In conclusion, nafamostat mesilate should be considered as an alternative anticoagulant to heparin to reduce bleeding complications during ECMO.

Figures and Tables

Table 1
Patients' clinical characteristics according to anticoagulants
jkms-26-945-i001

SD, standard deviation; BMI, body mass index; AMI, acute myocardial infarction; ARDS, adult respiratory stress syndrome; ECMO, extracorporeal membrane oxygenation; CPR, cardiopulmonary resustitation; VA, venoarterial; VV, venovenous; SOFA, Sepsis-related Organ Failure Assessment; SAPS, Simplified Acute Physiologic Score; i, initial; p, peak; BUN, blood urea nitrogen; Cr, creatinine; TB, total bilirubin; DB, direct bilirubin; CRRT, continuous renal replacement therapy.

Table 2
Comparison of the overall use of oxygenators, transfusions, thrombotic and hemorrhagic complications according to anticoagulants
jkms-26-945-i002

RBC, red blood cell; FFP, fresh frozen plasma; ICH, intracerebral hemorrhage.

Table 3
Long-term survival and cause of death according to anticoagulants
jkms-26-945-i003

MOF, multiorgan failure; ICH, intracerebral hemorrhage.

AUTHOR SUMMARY

Use of Nafamostat Mesilate as an Anticoagulant during Extracorporeal Membrane Oxygenation
Sang Jin Han, Hyoung Soo Kim, Gun Il Kim, Sung Mi Whang, Kyung Soon Hong, Won Ki Lee and Sun Hee Lee
We investigated the effective dosage and efficacy of nafamostat mesilate for use with extracorporeal membrane oxygenator (ECMO) in patients with acute cardiac or respiratory failure.
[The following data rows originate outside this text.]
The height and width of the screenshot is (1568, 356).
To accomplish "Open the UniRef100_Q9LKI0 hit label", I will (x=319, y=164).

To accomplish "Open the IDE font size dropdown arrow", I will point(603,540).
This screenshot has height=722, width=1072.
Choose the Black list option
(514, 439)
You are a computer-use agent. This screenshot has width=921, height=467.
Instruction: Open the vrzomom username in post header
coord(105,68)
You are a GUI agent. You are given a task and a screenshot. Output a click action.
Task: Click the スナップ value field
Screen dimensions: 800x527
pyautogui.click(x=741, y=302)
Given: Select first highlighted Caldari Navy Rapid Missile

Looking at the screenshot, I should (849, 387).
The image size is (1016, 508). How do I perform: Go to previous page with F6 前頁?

The daily volume of transfused packed red blood cells, fresh frozen plasma, and cryoprecipitate was lower in patients treated with nafamostat mesilate than with heparin. Also, the number of complications related to hemorrhage and thrombosis was lower than the heparin group. Nafamostat mesilate could be considered as an alternative anticoagulant to heparin during ECMO.